> [Problems and tasks]
(a) In the article on the arm's length principle, which article and paragraph of the Indonesian Income Tax Law contain these terms?
(b) Reproduce verbatim the stretch of the arm's length principle article from "The provision affirms" through "relation among taxpayers.".

> [Reading passage]

Feb 11, 2012

The Arm’s Length Principle

This article has been published in 6th Edition of Gagas Pajak Magazine 

Preface
The term arm's length principle (ALP) is closely related to our understanding of transfer pricing, related party or associated enterprises, and tax avoidance. All these terms can be found in Article 18 paragraph (3) Indonesian Income Tax Law which is one of our anti tax avoidance rule.
The provision affirms that the Director General of Taxes is authorized to re-determine income and expenses as well as determine taxpayer debt as capital to calculate the taxable income for taxpayers who have affiliation with any other taxpayer in accordance with ALP which are not influenced by a related or associated parties relation with using the comparable uncontrolled price method, the resale price method, the cost-plus method or other methods.
As stated in the explanation, the purpose of this provision is to prevent tax avoidance, which can occur because of a related party transaction. If affiliate transactions exist, there is the possibility where taxpayer set the transaction price to minimize taxable income. For that reason, Income Tax Law makes Director General of Taxes to be authorized to re-determine income and expenses as if there is no related parties relation among taxpayers.

> [Given information]
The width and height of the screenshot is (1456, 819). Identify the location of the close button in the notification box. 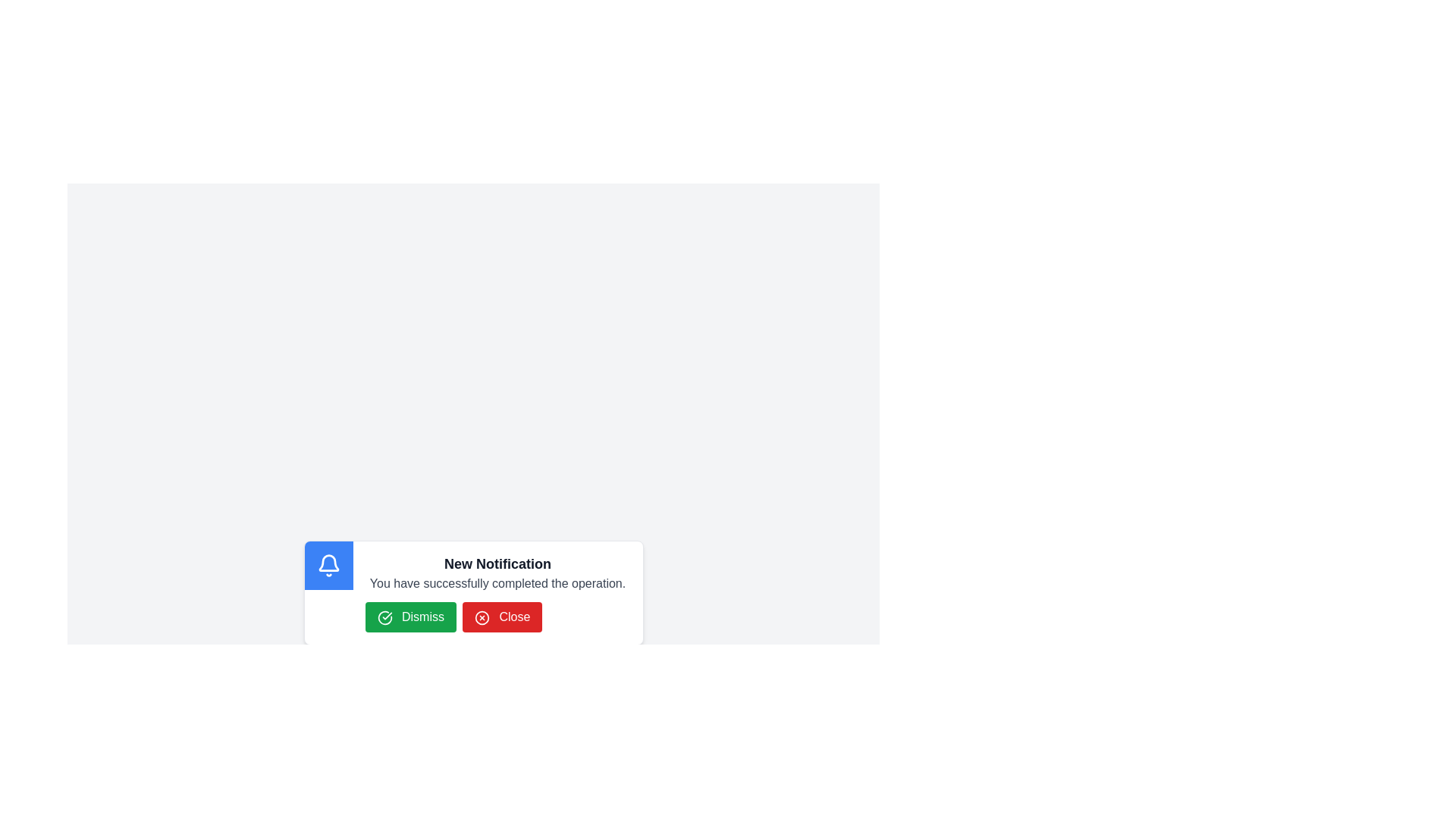
(502, 617).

> [Responses for each task]
(a) Article 18 paragraph (3)

(b)
The provision affirms that the Director General of Taxes is authorized to re-determine income and expenses as well as determine taxpayer debt as capital to calculate the taxable income for taxpayers who have affiliation with any other taxpayer in accordance with ALP which are not influenced by a related or associated parties relation with using the comparable uncontrolled price method, the resale price method, the cost-plus method or other methods.
As stated in the explanation, the purpose of this provision is to prevent tax avoidance, which can occur because of a related party transaction. If affiliate transactions exist, there is the possibility where taxpayer set the transaction price to minimize taxable income. For that reason, Income Tax Law makes Director General of Taxes to be authorized to re-determine income and expenses as if there is no related parties relation among taxpayers.